Further information on the TIG Welding Process follows information on equipment
used in this document.
The Power Source is of a transformer design with or without a rectifier, with a
drooping characteristic (constant current power source).
The output is generally controlled by either a moving core within the main
transformer of the power source or by using electronic control of power thyristors.
DC power sources could be of 1 phase or 3 phase design, with an inductor to provide a smooth output. AC and AC /
DC Power Sources are of a single phase design.
Arc Starting Circuit
HF : - Sparks of high tension jump
across the gap between electrode and
workpiece rapidly to carry the welding
current across to start welding in DC
TIG welding, this will stop once the arc
is struck, in AC TIG welding, this will
normally continue to keep the arc alive
as the AC output changes from a
Positive half cycle to a Negative half
cycle and back again.
Lift Arc : - The electrode is touched onto the workpiece, the TIG Torch switch or
foot control switch is operated, the equipment circuits detect a short circuit on the
output and allow only a very low current typically 5 - 8 amps to flow. The
electrode is lifted off the workpiece, the equipment circuits now detect a voltage
between electrode and workpiece and welding current strikes across that very
tiny gap as the electrode lifts off and welding continues.
Scratch Start : - The electrode is scratched or dragged and lifted off the
workpiece, much the same as striking an electrode in MMA ( Stick ) welding.
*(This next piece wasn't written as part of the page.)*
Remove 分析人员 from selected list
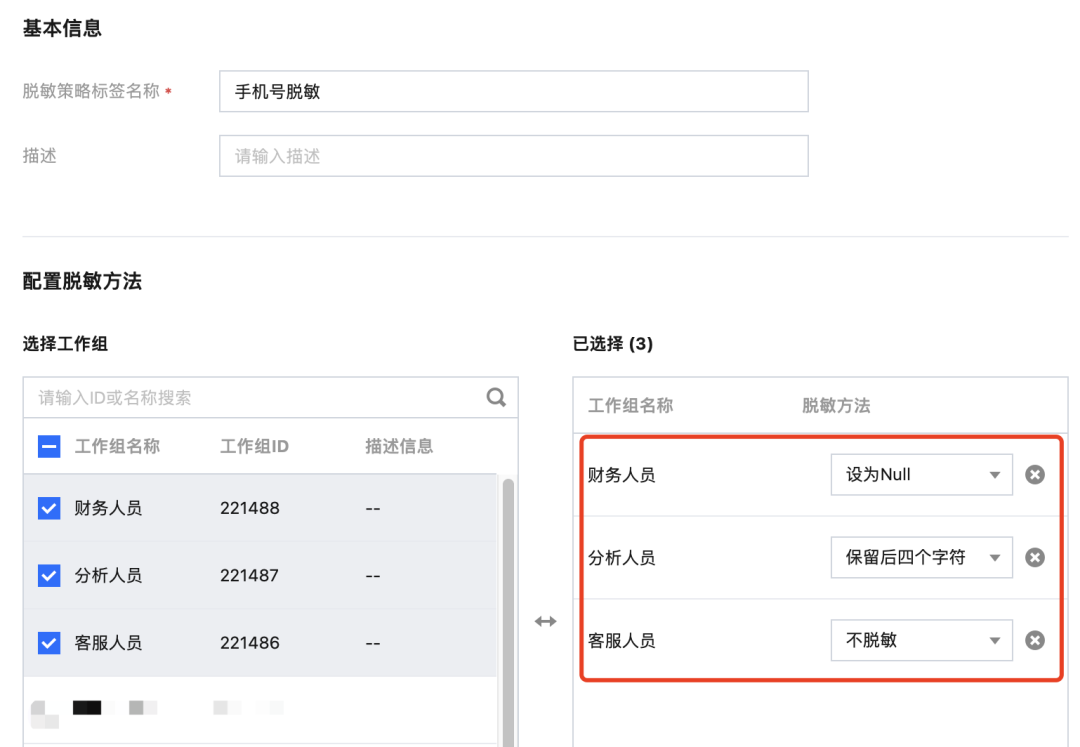 1035,558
Using the HF method. No cross contamination from electrode and workpiece
takes place as they never touch, with Lift arc correctly set and used, only minimal
cross contamination occurs because of the low current when electrode is in
contact with workpiece, scratch start TIG is a low cost option for general TIG
welding, but cross contamination can occur.
AC Waveform Balance
A pot can be fitted, when welding in AC mode the positive half cycle cleans the oxides on the Aluminium and the
Negative half cycle produces weld penetration during welding self rectification occurs and causes an imbalance of
the waveform, a balance control allows the operator to adjust the amount of time the cleaning or penetration takes in
each cycle.
Gas Flow Control
The TIG process relies entirely on the shielding gas to protect
the hot electrode and molten pool and it is therefore essential
for good arc striking that the flow of gas is initiated and allowed
to stabilise before the arc is struck. Preflow timers are
commonly fitted to better TIG power sources.
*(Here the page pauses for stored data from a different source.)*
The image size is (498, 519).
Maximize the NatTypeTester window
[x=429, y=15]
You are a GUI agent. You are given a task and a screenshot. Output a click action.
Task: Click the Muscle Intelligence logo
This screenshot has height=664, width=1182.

Equally the gas shield must be allowed to flow after the arc is
extinguished, to prevent oxidation of the electrode and cooling
weld. Postflow timers are fitted to most TIG power sources.
TIG Torch
The TIG torch can be air cooled or water cooled and of vastly different shapes and sizes dependant on access to the
area to be welded and welding current required.
TIG torch for use on equipment without a electric operated valve ( normally scratch start systems ) can have a finger
operated gas valve fitted to the torch head.
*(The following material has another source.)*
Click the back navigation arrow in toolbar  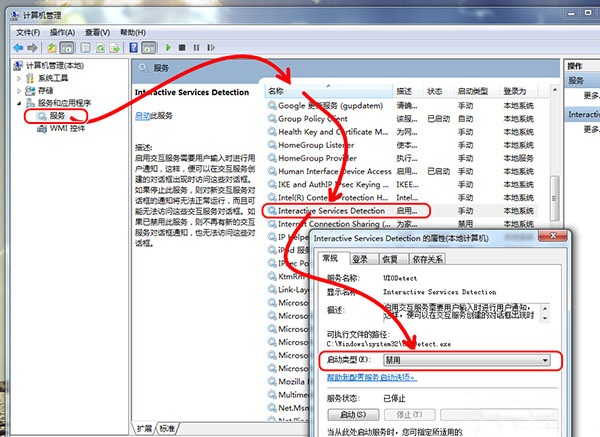19,46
If the operator is using a foot control unit, the torch will not need a switch fitted. For welding in difficult to get to areas,
a flexible head torch can be used and bent to the best position for welding.
In water cooled torches, the current cable is a bore copper conductor within a water carrying hose, this means the
conductor can be greatly reduced in size and weight.
The gas shield are now invariably alumina ceramics and are available in a wide range of sizes.
When access is difficult, it may be necessary to project the electrode well beyond the end of the gas nozzle, this may
result in inferior gas shielding because of turbulence. This can usually be overcome by employing a Gas Lens System
replacing the standard collet and collet body system, this producing improved directional and stability of the gas flow.
Connection to the power source can be via a special lug if the equipment has a stud output fitting, or a universal dinse
type TIG adaptor if output fittings are dinse type sockets.